Fin de vie : les Français ignorent souvent l'existence des directives anticipées

Aujourd'hui, très peu de Français ont rédigé leurs directives anticipées. Dans notre pays, ce n'est pas un réflexe, souvent par défaut d'information.

FRANCE 3

Le personnel d'un service de soins palliatifs est confronté chaque jour à la fin de vie. Les patients ne sont plus toujours dans un état de conscience. Ils sont peu à avoir envisagé les conditions de leur mort. "À peu près 1 patient sur 50 a rédigé des directives anticipées. Quand il n'y a pas de directives, il faut que l'on décide. Pour cela, on va essayer de recueillir ce que voulait le patient", explique Ségolène Perruchio, chef d'un service de soins palliatifs à Puteaux (Hauts-de-Seine).

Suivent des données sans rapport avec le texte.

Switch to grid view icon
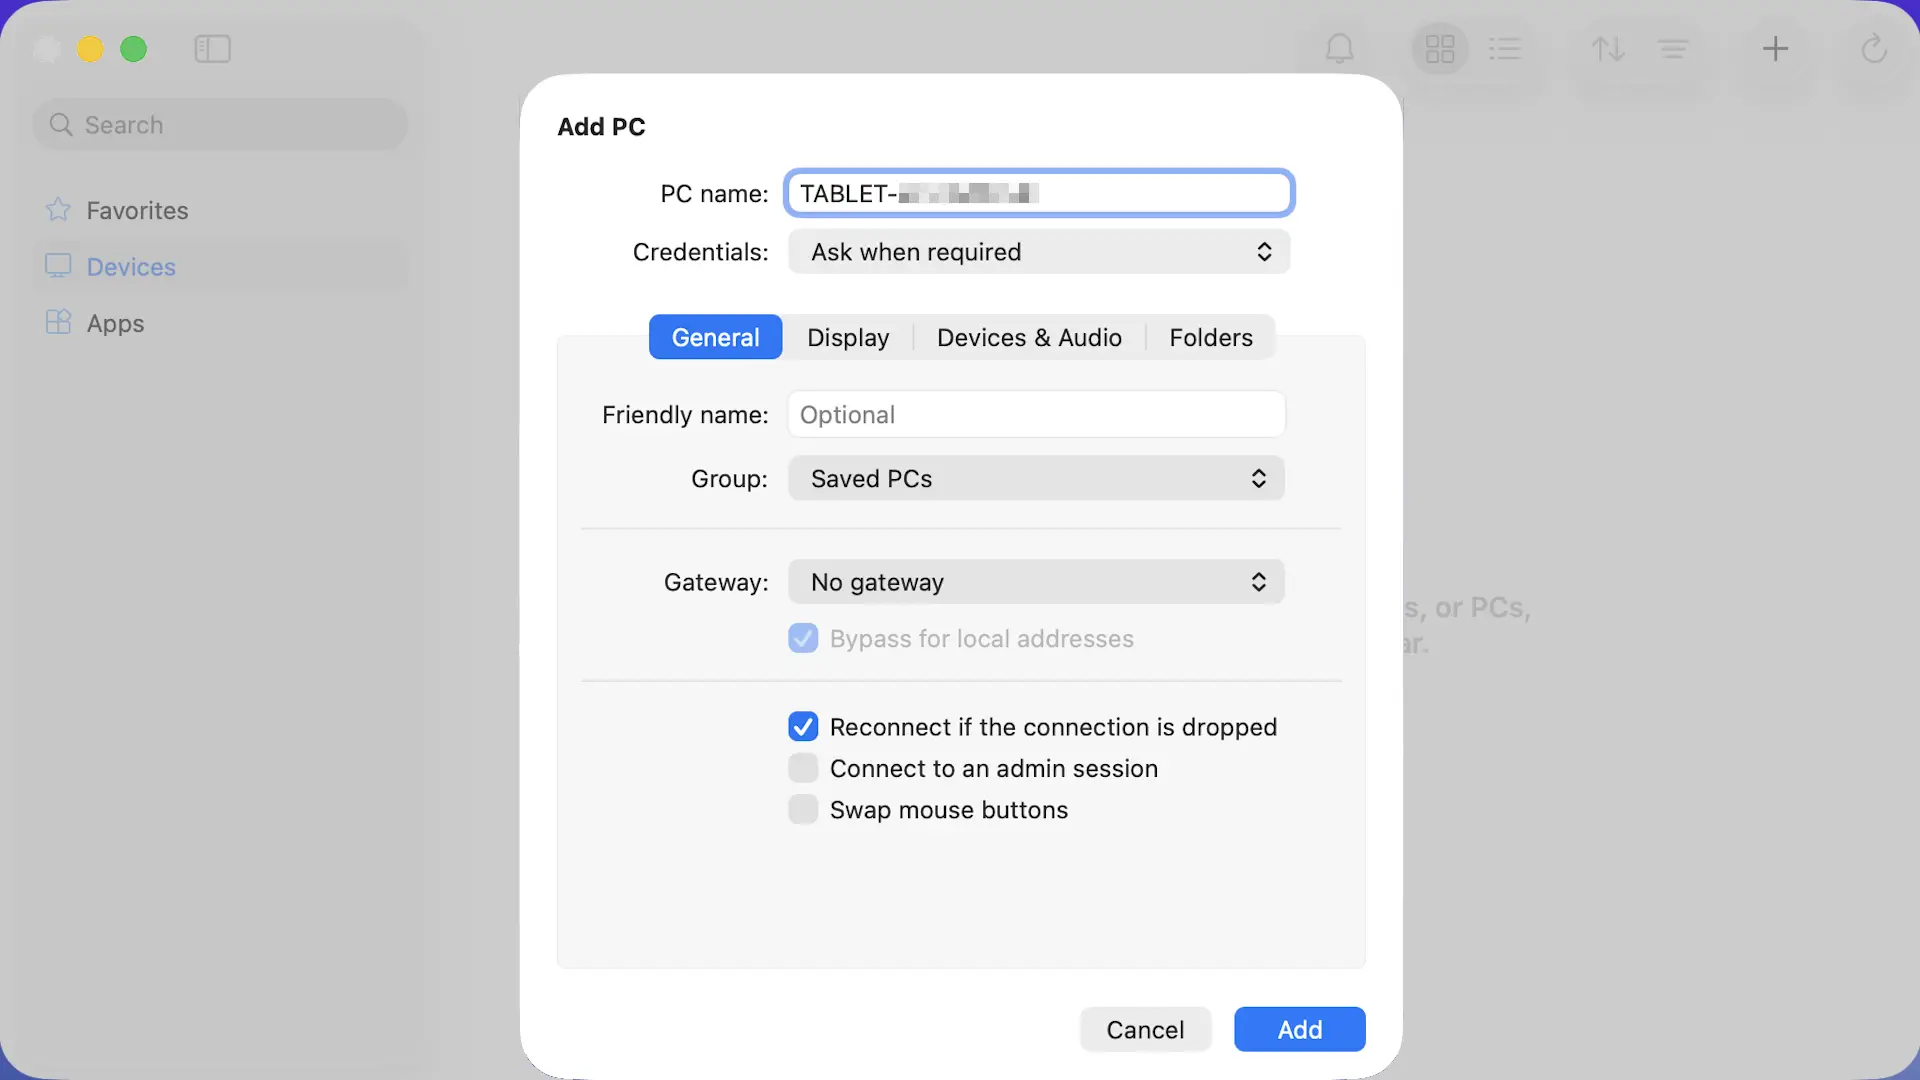Screen dimensions: 1920x1080 pos(1439,49)
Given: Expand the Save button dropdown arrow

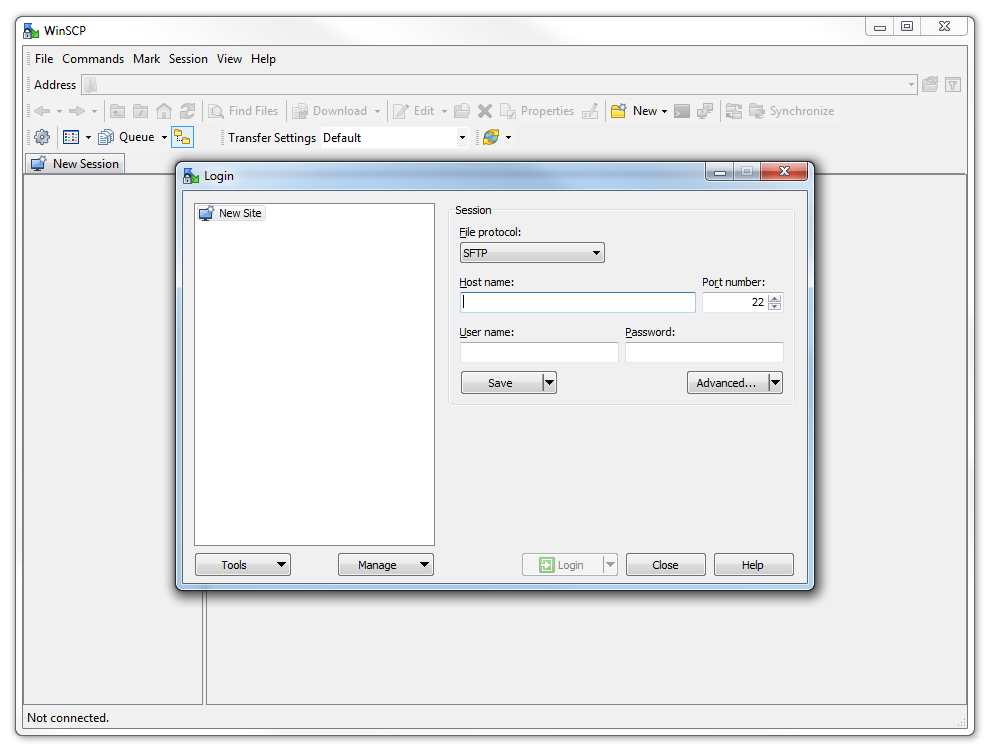Looking at the screenshot, I should tap(548, 382).
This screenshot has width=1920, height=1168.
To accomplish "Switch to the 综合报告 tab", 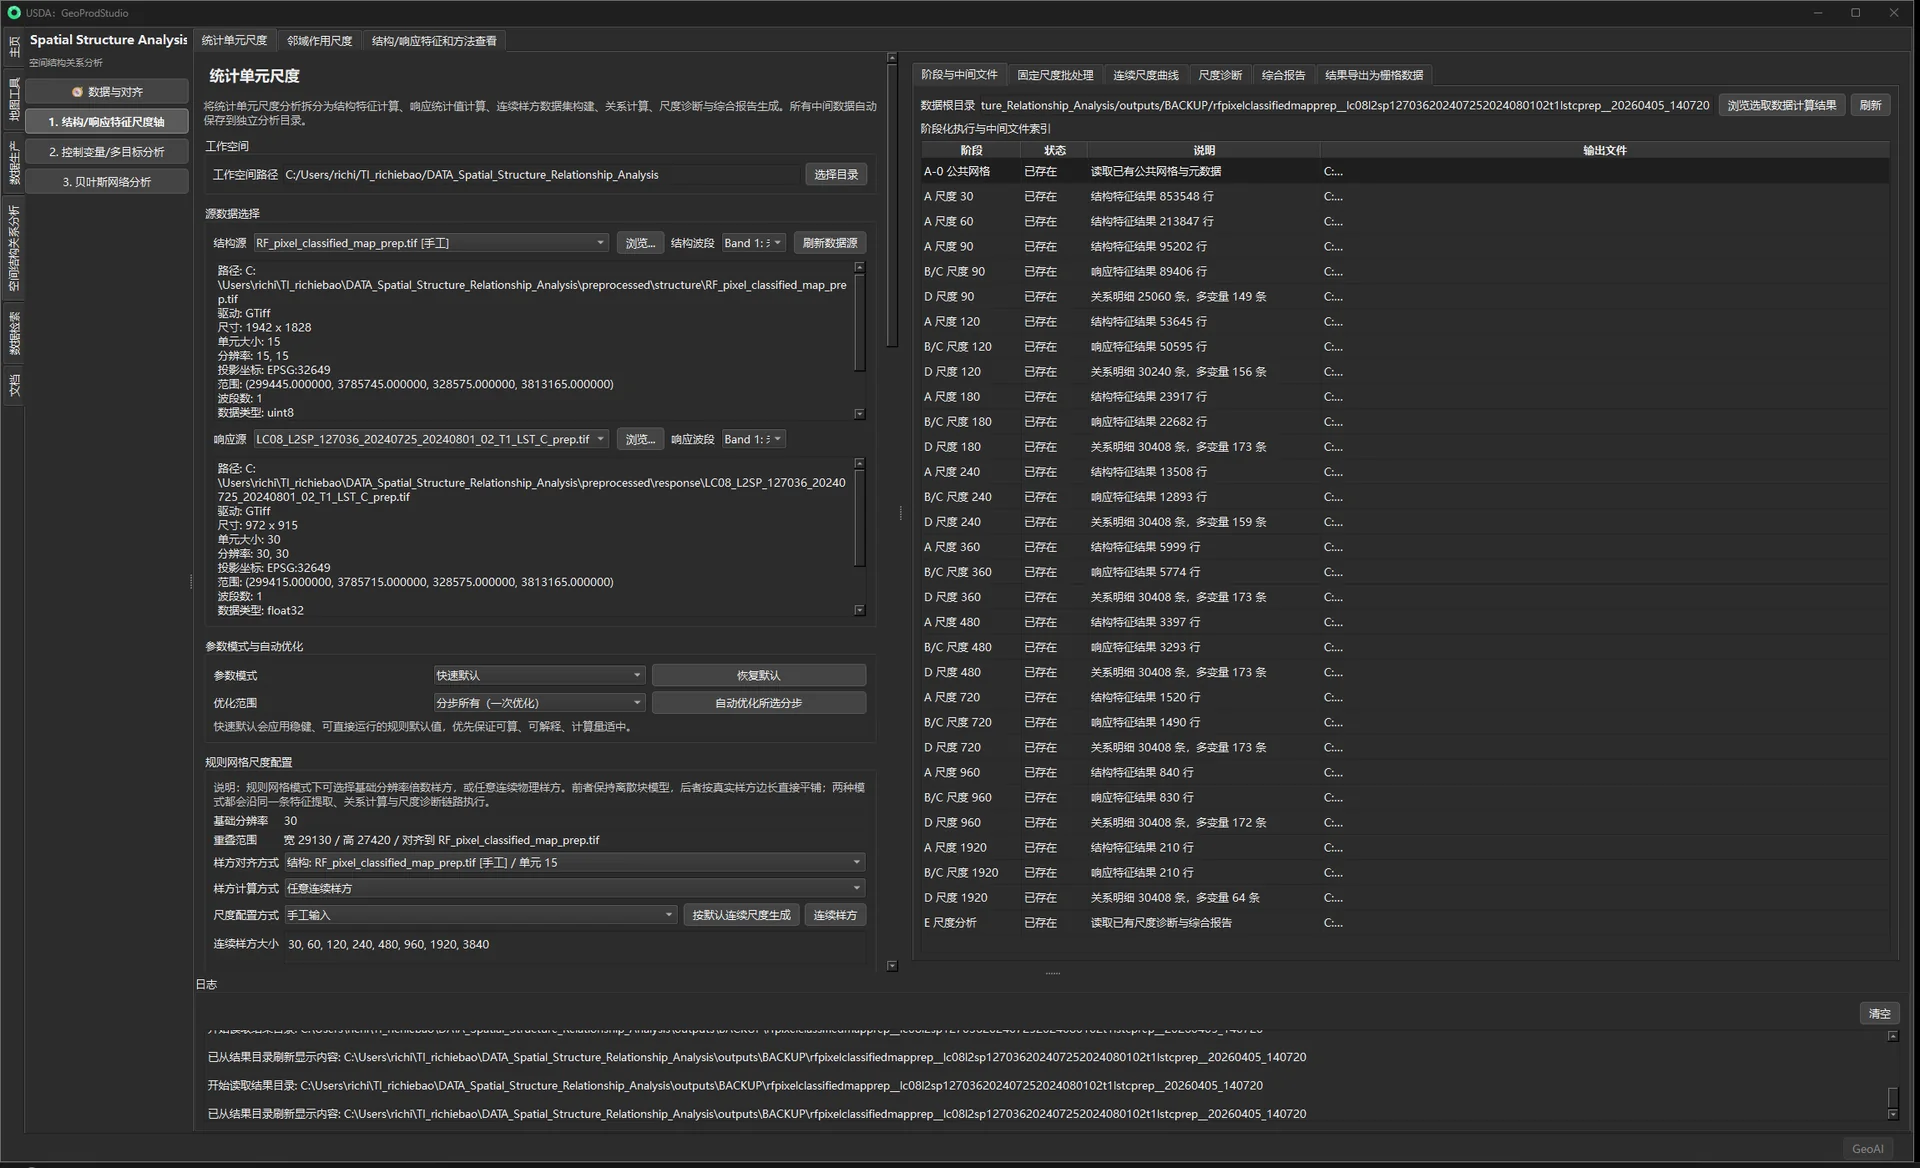I will pyautogui.click(x=1283, y=75).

Les formulaires sont disponibles sur internet

À ce jour, seuls 14% des Français ont rédigé des directives anticipées. Des formulaires sont à la disposition de tous sur internet. Il suffit de remettre ce document à son médecin ou à une personne de confiance. Des associations conseillent les citoyens qui souhaitent exprimer leurs dernières volontés médicales. Il faut être le plus précis possible. On peut par exemple préciser si l'on souhaite ou pas être réanimé.